→ **EXERCISE GOAL**
Reproduce as a numbered list each line from the beginning of the records through the line containing "coord(965,194)", inclusive, omitting blank lines. Leave the pictures out of the list.

→ **INPUT ROWS**
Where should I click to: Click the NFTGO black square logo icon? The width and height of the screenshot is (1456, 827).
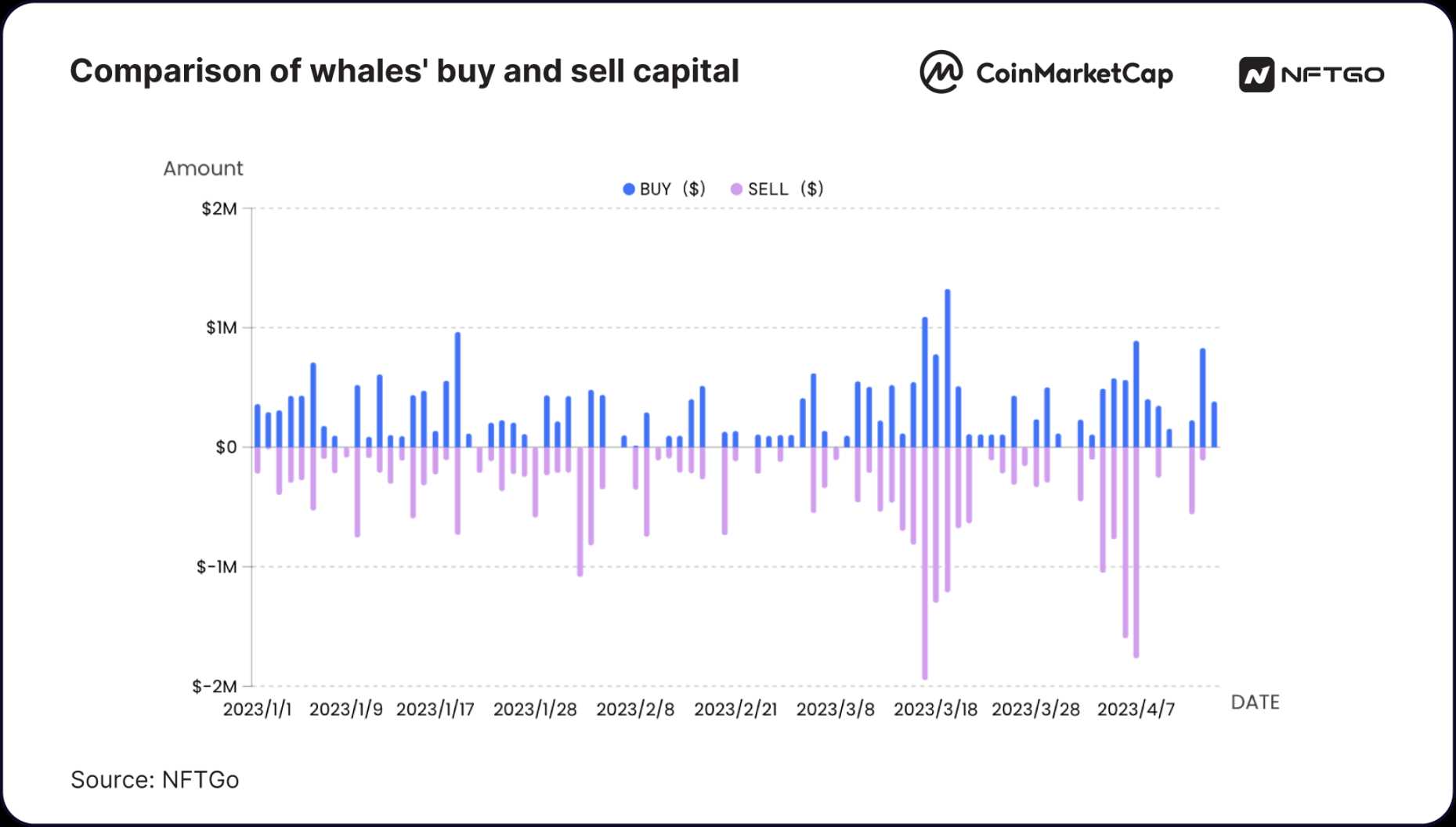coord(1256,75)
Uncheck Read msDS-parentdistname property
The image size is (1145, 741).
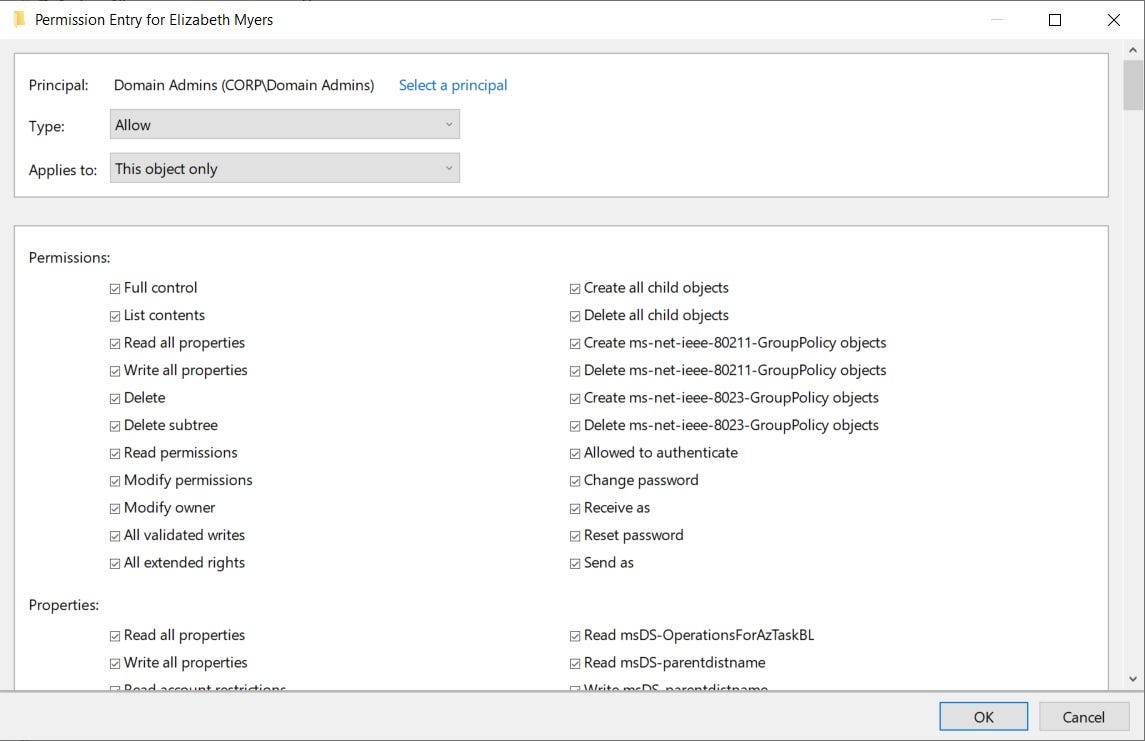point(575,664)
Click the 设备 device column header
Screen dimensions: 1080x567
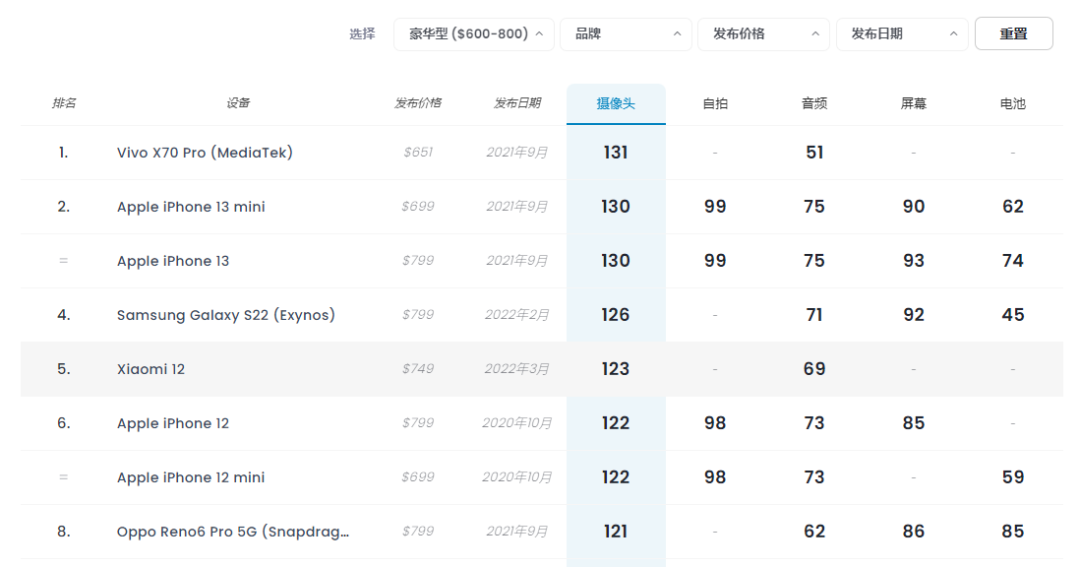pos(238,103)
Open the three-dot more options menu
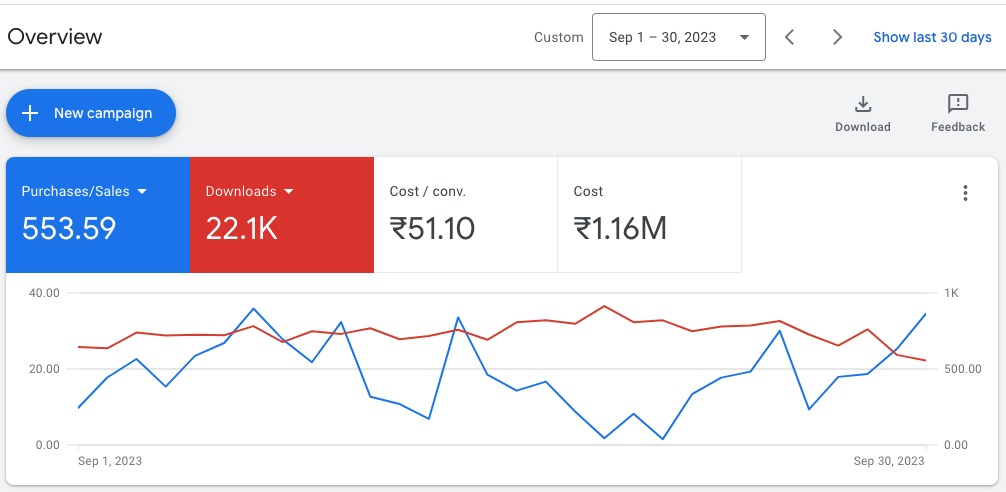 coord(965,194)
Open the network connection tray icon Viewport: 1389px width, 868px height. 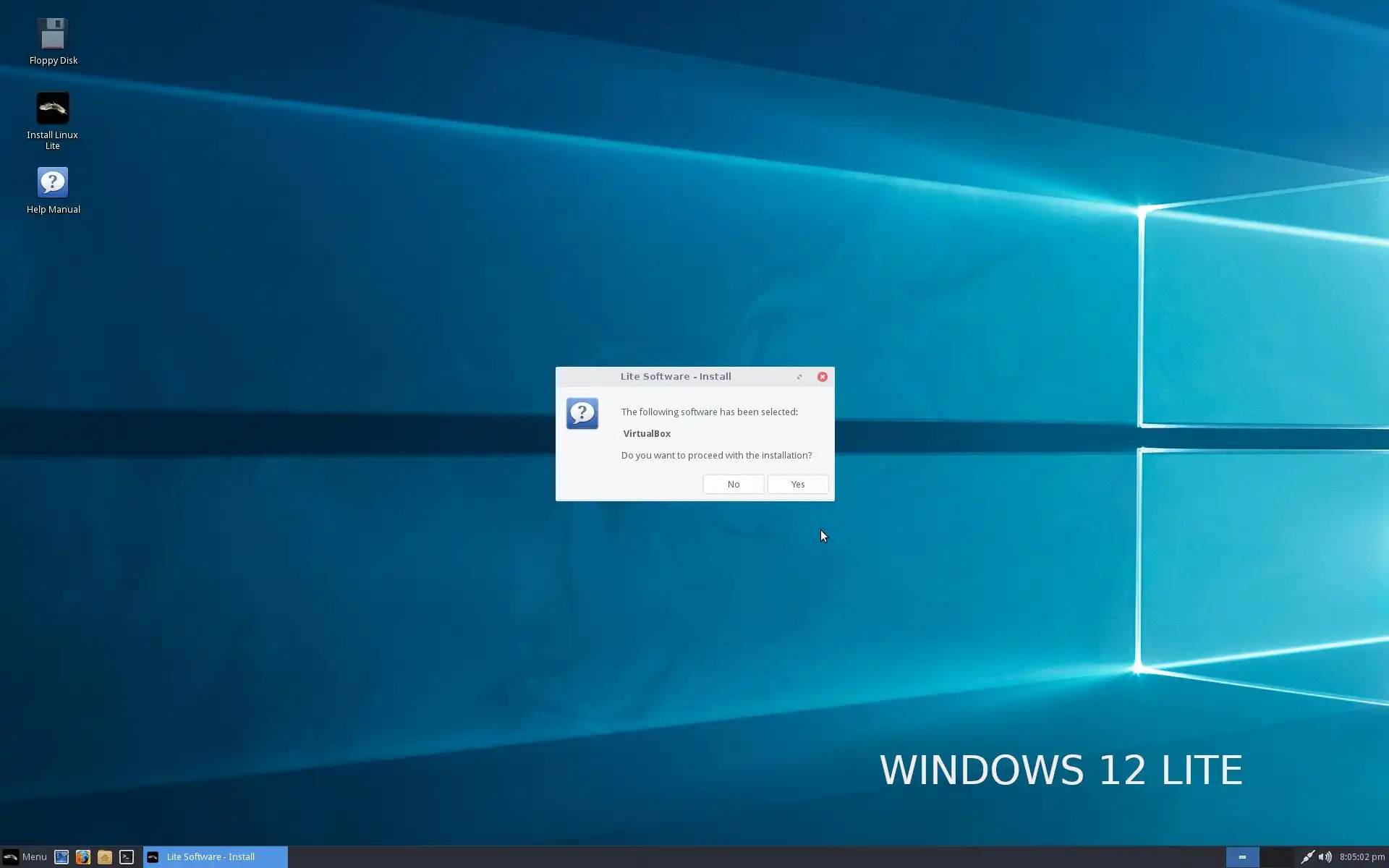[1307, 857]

→ **COMPLETED EXERCISE**
1. Where should I click to: Click the NFTGO black square logo icon? The width and height of the screenshot is (1456, 827).
2. coord(1256,75)
3. Uncheck Read msDS-parentdistname property
4. The image size is (1145, 741).
5. point(575,664)
6. Click the 设备 device column header
7. Screen dimensions: 1080x567
8. pos(238,103)
9. Open the three-dot more options menu
10.  coord(965,194)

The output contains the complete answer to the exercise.